A parte “razoável” vem da simples economia empresarial. A parte “absurda” vem das regras que impedem os bancos de fazer negócios bancários, devido a uma preferência “culpado até que se prove a inocência” pela prevenção em detrimento da liberdade.

O culpado são as regras de combate à lavagem de dinheiro (AML), que acrescentaram camadas e mais camadas de custos, tornando muitos clientes bancários “normais” não lucrativos.

Basta fechá-lo

No início deste ano, uma comissão parlamentar determinou que, em 2023, os maiores bancos do Reino Unido encerraram as contas de mais de 140.000 empresas – ou seja, cerca de 560 empresas registadas que perderam o acesso bancário por dia útil. Muitas delas foram, sem dúvida, fraudes financeiras, uma vez que o Reino Unido é um paraíso global para actividades de branqueamento de capitais (num discurso há algumas semanas, o vice-secretário dos Negócios Estrangeiros do Reino Unido afirmou que 40% do “dinheiro sujo” do mundo passa através de Londres). Mas todos eles? Eu não acho.

Os indivíduos também estão sendo atingidos. Até agora, provavelmente todos nós conhecemos pelo menos uma pessoa que teve problemas bancários por causa da atividade de ativos criptográficos. O autor e consultor da Fintech, Chris Skinner, publicou uma postagem no mês passado detalhando as horas de idas e vindas com um representante do banco questionando todos os pagamentos ocorridos há anos, por causa de algumas transferências de e para uma bolsa de criptografia licenciada. Outros tiveram contas simplesmente encerradas sem explicação.
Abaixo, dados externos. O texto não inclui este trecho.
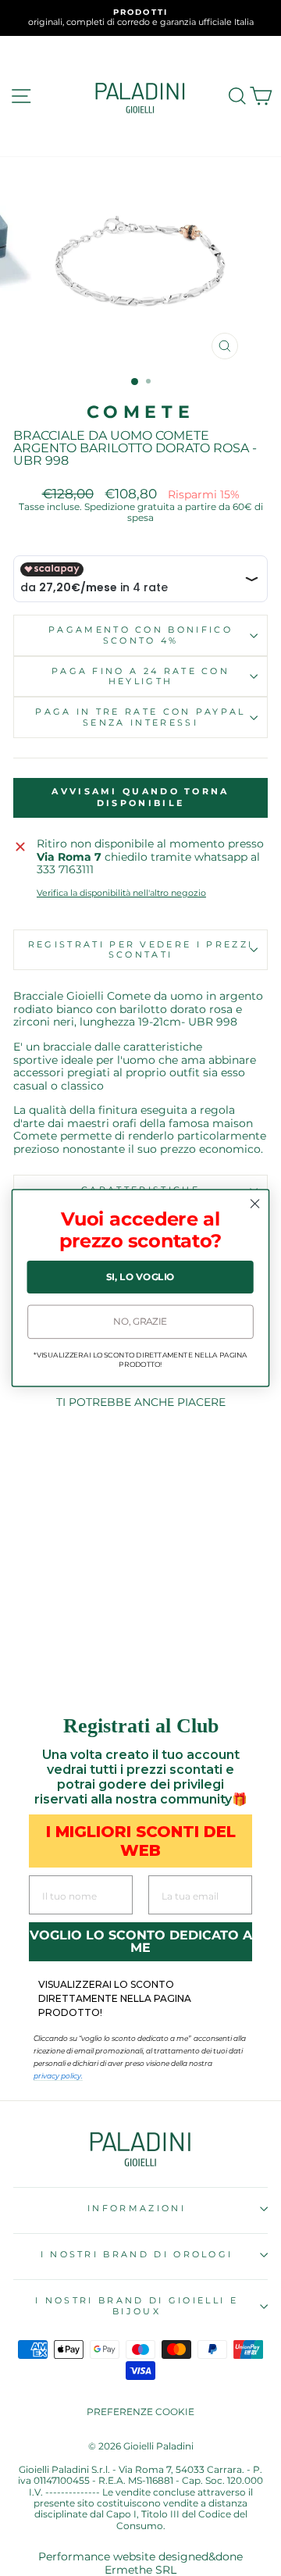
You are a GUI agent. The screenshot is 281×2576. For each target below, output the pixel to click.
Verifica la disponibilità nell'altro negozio (121, 893)
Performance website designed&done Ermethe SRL (140, 2563)
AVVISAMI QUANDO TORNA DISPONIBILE (140, 797)
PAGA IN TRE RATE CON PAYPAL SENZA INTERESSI (140, 716)
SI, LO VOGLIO (140, 1277)
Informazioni (136, 2208)
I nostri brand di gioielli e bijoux (136, 2305)
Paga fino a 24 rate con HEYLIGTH (140, 676)
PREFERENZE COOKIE (140, 2411)
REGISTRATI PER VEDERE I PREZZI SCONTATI (140, 949)
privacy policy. (58, 2075)
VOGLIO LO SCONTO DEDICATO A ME (141, 1941)
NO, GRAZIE (140, 1321)
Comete (141, 412)
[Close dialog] (255, 1203)
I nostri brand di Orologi (137, 2254)
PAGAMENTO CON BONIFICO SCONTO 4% (140, 634)
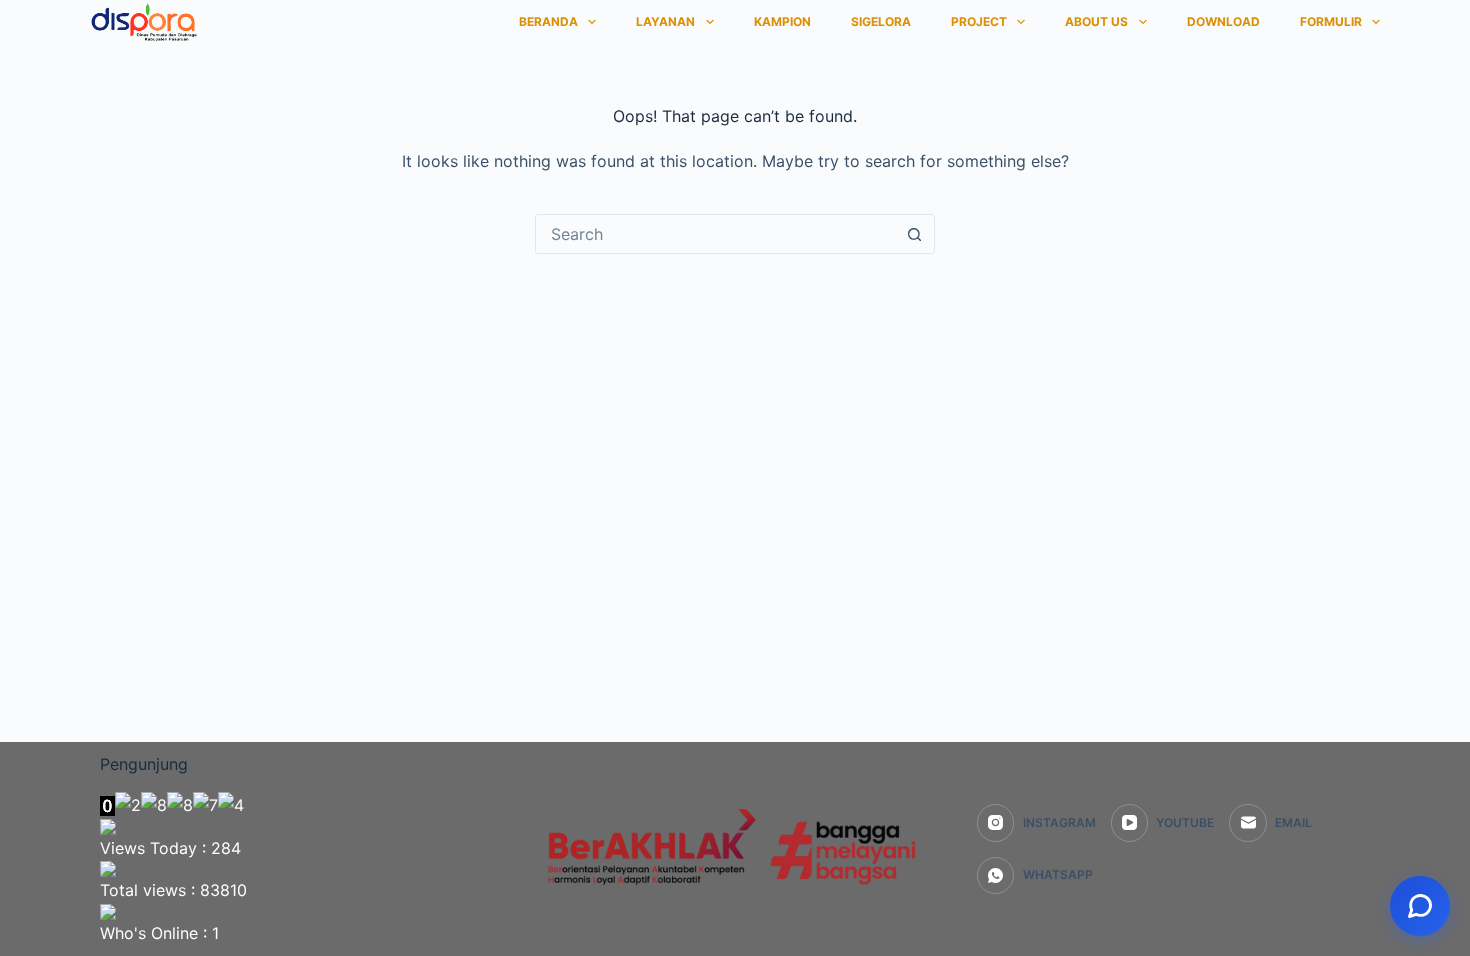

Isto não está a acontecer apenas no Reino Unido. Nos últimos meses, tanto o Bank of America como o JPMorgan Chase foram acusados ​​por funcionários do Estado de desbancarização por motivação política.

Não é que os bancos suspeitem que os indivíduos ou empresas afectados cometam crimes financeiros (ok, talvez por vezes, mas geralmente não). E não é apenas o medo de uma multa enorme por permitir a lavagem de dinheiro (embora esta seja uma preocupação real e razoável). É o custo operacional de determinados perfis de conta, imposto por regras AML questionáveis.

O Grupo de Acção Financeira, o organismo global encarregado de estabelecer regras coerentes contra o branqueamento de capitais, actualizou no ano passado as suas “recomendações” de 2012, que estabelecem uma longa lista de sinalizadores e medidas de prevenção, a maior parte das quais depende da recolha de informações.

Essencialmente, para efeitos de conformidade e também de seguros, os bancos precisam de fazer uma avaliação de risco de cada cliente. Estes não são baratos e muitas vezes não são lucrativos, especialmente em contas pequenas, tornando uma melhor decisão comercial simplesmente não atender clientes de baixa renda.

Artistas, autores, atores, freelancers e muitos outros têm rendimentos irregulares. Os traficantes de drogas e os lavadores de dinheiro também têm rendimentos erráticos. Como você pode diferenciá-los? Bem, esse tipo de análise custará muito dinheiro e você pode errar, por isso é menos arriscado simplesmente desbancar alguém sem um salário fixo.

E instituições de caridade que aceitam doações estrangeiras. Como saber quais transferências são legítimas e quais podem ser de entidades não sujeitas ao mesmo rigoroso KYC? Um banco poderia realizar diagnósticos de cada doação ou poderia seguir o caminho mais simples e seguro e desbancar instituições de caridade.

E os cidadãos que vivem no exterior? As regras exigem um escrutínio AML adicional sobre estes, por isso é mais fácil não atendê-los (o Barclays, para citar um exemplo, parou de atender expatriados no ano passado).

As pessoas “politicamente expostas” são uma categoria oficial de clientes em si mesmas, com avaliação de risco adicional, bem como requisitos de vigilância dada a possibilidade de corrupção. Esta categoria não se limita apenas aos políticos – inclui também oficiais militares, juízes, executivos de empresas estatais, membros de conselhos de administração e quadros superiores de instituições internacionais, etc. Ah, e as suas famílias. Se, digamos, o seu parceiro ou a sua mãe forem promovidos a chefe de uma organização de ajuda regional, você poderá ser desbancarizado. Como mencionei acima, foi negada a Andy Haldane uma conta bancária porque ele estava “ligado politicamente”. Na época, ele era executivo-chefe da Royal Society of Arts.

Os deputados britânicos começam a protestar contra os potenciais danos à segurança nacional. Um Comité Seleto do Tesouro divulgou no início deste mês que mais de 300 contas pertencentes a empresas de “administração pública e defesa” foram encerradas no ano passado.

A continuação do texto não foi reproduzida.